— Begin Supplied records —
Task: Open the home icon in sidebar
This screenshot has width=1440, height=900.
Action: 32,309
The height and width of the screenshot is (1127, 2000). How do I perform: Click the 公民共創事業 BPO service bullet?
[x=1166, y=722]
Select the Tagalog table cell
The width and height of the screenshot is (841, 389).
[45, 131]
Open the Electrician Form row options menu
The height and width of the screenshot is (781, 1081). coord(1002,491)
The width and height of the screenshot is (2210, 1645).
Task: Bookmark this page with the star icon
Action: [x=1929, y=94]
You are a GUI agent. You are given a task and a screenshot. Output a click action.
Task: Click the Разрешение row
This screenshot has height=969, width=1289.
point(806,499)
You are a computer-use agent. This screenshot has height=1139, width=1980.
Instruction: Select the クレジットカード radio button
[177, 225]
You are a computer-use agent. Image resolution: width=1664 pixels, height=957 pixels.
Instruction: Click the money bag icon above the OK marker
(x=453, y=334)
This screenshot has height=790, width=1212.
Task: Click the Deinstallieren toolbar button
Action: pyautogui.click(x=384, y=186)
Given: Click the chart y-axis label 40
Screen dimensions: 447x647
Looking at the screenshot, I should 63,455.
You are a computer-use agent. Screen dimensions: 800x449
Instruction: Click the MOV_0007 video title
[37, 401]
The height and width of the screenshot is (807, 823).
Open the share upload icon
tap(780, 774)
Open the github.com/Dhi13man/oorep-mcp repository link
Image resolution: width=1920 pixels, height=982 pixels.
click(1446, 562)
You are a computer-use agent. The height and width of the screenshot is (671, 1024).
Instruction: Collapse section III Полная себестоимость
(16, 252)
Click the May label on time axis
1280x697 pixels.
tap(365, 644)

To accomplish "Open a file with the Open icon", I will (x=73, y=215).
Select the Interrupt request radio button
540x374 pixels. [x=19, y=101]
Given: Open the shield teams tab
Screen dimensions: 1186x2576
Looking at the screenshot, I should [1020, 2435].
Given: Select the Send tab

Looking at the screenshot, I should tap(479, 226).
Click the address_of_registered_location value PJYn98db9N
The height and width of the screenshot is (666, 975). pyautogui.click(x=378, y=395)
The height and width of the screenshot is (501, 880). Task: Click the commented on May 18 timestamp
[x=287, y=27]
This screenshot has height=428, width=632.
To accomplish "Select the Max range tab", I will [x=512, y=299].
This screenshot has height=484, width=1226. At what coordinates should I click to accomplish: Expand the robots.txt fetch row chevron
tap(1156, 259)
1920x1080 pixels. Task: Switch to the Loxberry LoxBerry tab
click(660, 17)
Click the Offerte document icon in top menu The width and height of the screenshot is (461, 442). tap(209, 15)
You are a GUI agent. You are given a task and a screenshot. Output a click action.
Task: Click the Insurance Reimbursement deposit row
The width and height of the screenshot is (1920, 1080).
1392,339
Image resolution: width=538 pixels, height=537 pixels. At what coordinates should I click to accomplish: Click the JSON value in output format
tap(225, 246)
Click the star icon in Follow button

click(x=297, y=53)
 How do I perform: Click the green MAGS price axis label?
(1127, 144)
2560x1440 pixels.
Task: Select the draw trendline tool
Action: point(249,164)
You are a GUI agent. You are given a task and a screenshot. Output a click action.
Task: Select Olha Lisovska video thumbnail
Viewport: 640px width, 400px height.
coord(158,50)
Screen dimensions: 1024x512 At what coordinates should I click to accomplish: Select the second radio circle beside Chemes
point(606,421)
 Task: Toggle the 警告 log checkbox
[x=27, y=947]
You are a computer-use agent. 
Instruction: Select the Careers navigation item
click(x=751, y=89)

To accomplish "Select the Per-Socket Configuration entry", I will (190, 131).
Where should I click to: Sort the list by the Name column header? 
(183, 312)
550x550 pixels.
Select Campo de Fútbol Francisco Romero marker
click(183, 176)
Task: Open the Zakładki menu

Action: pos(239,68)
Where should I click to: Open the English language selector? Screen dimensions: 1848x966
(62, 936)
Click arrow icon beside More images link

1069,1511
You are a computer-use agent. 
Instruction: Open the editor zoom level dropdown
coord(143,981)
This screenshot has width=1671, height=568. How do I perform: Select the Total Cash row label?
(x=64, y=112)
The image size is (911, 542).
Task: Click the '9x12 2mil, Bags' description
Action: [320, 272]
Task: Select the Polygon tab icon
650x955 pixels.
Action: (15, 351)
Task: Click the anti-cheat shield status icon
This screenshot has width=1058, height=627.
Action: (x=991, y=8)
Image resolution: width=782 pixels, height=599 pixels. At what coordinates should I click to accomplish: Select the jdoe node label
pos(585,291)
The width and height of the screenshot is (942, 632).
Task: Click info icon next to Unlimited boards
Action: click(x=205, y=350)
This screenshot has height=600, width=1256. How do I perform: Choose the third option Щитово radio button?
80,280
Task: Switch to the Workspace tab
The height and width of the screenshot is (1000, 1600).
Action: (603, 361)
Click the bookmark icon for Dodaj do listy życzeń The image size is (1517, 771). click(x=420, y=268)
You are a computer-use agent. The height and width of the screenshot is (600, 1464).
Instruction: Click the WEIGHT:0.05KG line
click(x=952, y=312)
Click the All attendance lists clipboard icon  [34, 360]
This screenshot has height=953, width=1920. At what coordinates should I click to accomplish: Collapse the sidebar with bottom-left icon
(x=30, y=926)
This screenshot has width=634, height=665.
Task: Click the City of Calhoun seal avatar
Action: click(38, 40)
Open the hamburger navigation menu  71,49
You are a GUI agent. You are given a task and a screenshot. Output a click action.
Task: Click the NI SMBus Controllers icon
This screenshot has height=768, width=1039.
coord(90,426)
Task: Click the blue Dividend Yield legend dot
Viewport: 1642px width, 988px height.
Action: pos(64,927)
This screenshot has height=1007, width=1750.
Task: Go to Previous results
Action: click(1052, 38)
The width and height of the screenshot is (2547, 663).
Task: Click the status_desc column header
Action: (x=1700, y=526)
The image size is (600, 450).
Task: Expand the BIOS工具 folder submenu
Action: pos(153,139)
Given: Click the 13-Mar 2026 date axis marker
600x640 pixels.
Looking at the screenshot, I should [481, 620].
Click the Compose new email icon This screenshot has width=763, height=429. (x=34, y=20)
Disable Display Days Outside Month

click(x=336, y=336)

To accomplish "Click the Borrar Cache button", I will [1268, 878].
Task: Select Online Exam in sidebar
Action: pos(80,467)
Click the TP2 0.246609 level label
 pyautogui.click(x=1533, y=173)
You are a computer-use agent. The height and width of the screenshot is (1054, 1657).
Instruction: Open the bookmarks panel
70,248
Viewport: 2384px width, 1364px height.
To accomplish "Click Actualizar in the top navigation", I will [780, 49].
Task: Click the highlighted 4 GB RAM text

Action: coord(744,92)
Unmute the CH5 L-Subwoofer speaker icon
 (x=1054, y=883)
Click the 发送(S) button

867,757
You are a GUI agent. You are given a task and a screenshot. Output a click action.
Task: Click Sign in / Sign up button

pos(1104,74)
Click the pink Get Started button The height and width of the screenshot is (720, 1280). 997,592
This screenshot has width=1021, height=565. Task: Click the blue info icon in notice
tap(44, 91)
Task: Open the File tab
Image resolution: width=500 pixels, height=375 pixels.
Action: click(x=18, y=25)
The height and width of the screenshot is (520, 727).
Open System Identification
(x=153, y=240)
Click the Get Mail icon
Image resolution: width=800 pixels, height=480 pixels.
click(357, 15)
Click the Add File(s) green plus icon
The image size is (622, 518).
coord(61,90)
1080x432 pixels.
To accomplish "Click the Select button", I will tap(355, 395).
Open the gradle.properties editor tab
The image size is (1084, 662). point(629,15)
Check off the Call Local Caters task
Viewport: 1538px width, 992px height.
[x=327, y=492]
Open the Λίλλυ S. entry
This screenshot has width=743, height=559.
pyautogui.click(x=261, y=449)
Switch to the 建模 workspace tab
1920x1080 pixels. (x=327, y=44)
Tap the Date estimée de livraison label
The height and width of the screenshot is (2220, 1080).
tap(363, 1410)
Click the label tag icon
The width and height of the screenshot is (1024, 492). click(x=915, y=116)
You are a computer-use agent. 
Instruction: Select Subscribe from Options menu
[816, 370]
— End Supplied records —
Problem
Can you extract the entries above, starting with the line containing "Task: Open the Zakładki menu" and going on through the line containing "Action: [320, 272]", and repeat those lines exactly?

Finished task
Task: Open the Zakładki menu

Action: pos(239,68)
Where should I click to: Open the English language selector? Screen dimensions: 1848x966
(62, 936)
Click arrow icon beside More images link

1069,1511
You are a computer-use agent. 
Instruction: Open the editor zoom level dropdown
coord(143,981)
This screenshot has width=1671, height=568. How do I perform: Select the Total Cash row label?
(x=64, y=112)
The image size is (911, 542).
Task: Click the '9x12 2mil, Bags' description
Action: [320, 272]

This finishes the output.